Here's an interesting thread from Florida Sportsman with a couple more photos:

http://outdoorsbest.zeroforum.com/thread?id=878070&page=1


----------



## RichG (Jul 15, 2009)

Interesting thread.  Plenty of disagreement on the species.

I don't claim to be any sort of expert on fish identification.  All I know is what I was told about the fish and what is reported in the newspaper.

Beyond that, it is one big fish.  I thought folks might find it interesting.


----------



## dawg2 (Jul 15, 2009)

RichG said:


> http://www.newsherald.com/sports/daniels-75666-bay-city.html
> 
> Found this article regarding the huge Warsaw caught out of Bay City.
> 
> Pretty sure I would have spent some time getting my potential World Record straight before I went back out fishing.  Actually, seems like we saw their boat sitting at the dock when we got back shortly after noon.



That looks like a Jewfish, not a Warsaw.  I wonder how they came up with "Warsaw"????


----------



## TurkeyManiac (Jul 15, 2009)

Maybe it's just me but I don' want to hunt or fish anything that can live 25 years....Jeez
Seems like they have been around that long, they earn a reprieve...
Good for them though.
" back home we got a taxidermy man....he gonna have a heart attack when he sees what I brung him!" -Quint


----------



## atwdmb (Jul 15, 2009)

Bay City is where we go every year, gonna have to locate that reef next time...


----------



## shakey gizzard (Jul 15, 2009)

Where were they from?


----------



## bigkga69 (Jul 15, 2009)

its a Warsaw because a FWC biologist ID'ed it, those guys caught it last week when we were in Carrabelle, its real, he came from about 76-77 ft of water, you can differentiate the two by tail shape and colors....


----------



## Capt. Richie Lott (Jul 15, 2009)

hummmmm. I better start checking all those Goliath a LOT closer that I am releasing over there VERY carefully. I think we released one the first time I was there this year. I was sure it was a Warsaw, but we didn't want the problem if it wasn't. When they get that big, the ID gets shady between the two. NICE FISH!


----------



## dawg2 (Jul 15, 2009)

cathooker said:


> That is not a jewfish.....goliath or whatever you want to call it.

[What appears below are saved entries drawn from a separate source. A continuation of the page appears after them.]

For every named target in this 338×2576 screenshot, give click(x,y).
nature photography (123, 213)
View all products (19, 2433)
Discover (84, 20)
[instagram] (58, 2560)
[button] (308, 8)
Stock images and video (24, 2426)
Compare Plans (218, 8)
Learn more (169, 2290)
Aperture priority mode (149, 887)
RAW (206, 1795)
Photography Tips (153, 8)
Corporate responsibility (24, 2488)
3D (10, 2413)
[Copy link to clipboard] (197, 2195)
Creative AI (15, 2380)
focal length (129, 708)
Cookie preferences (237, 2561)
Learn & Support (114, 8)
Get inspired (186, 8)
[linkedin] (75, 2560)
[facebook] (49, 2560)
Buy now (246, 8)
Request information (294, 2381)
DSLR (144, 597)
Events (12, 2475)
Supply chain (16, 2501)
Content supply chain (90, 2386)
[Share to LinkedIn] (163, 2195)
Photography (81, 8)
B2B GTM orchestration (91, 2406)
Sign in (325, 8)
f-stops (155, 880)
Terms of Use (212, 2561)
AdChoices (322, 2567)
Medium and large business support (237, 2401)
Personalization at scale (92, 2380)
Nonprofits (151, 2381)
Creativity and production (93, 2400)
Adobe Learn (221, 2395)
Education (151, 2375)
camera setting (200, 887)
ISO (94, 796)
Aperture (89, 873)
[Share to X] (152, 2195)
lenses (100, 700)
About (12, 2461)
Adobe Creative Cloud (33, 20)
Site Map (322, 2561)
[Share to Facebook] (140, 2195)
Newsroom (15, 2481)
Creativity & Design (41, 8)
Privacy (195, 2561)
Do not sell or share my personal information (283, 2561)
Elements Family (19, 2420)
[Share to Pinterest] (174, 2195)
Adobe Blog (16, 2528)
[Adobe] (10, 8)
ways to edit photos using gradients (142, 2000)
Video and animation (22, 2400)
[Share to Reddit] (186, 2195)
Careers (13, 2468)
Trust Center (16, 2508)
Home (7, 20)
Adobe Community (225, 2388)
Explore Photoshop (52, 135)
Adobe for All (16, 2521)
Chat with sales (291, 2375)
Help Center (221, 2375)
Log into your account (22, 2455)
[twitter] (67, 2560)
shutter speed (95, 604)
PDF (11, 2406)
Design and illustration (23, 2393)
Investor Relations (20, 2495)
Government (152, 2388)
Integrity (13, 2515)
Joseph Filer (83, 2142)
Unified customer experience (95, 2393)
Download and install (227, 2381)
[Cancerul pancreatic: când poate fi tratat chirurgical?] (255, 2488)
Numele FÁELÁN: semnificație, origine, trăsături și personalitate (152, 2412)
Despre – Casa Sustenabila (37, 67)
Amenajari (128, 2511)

Have you ever caught one?  I have.  A dive buddy and I  speared a bunch of them when we lived overseas.  It is a Jewfish/Goliath.  Not a Warsaw.  Go google "Jewfish pics" and I am sure the internet has plenty to prove me right.  Also, it would be virtually unheard of to catch a Warsaw in 80' of water.


----------



## florida boy (Jul 15, 2009)

Its a warsaw but I promise you it didnt come north of the "40 break" . That would be like proving you caught a wahoo in the flats . I grew up fishing down in that area and go 30 + times a  year offshore and have never seen one come up from less than 350 ft.


----------



## Capt. Richie Lott (Jul 15, 2009)

I have caught several very large Goliaths... I hope those guys knew what they were doing. The Positive ID is pretty tough at that size and the depth range is almost not even possible for a Warsaw.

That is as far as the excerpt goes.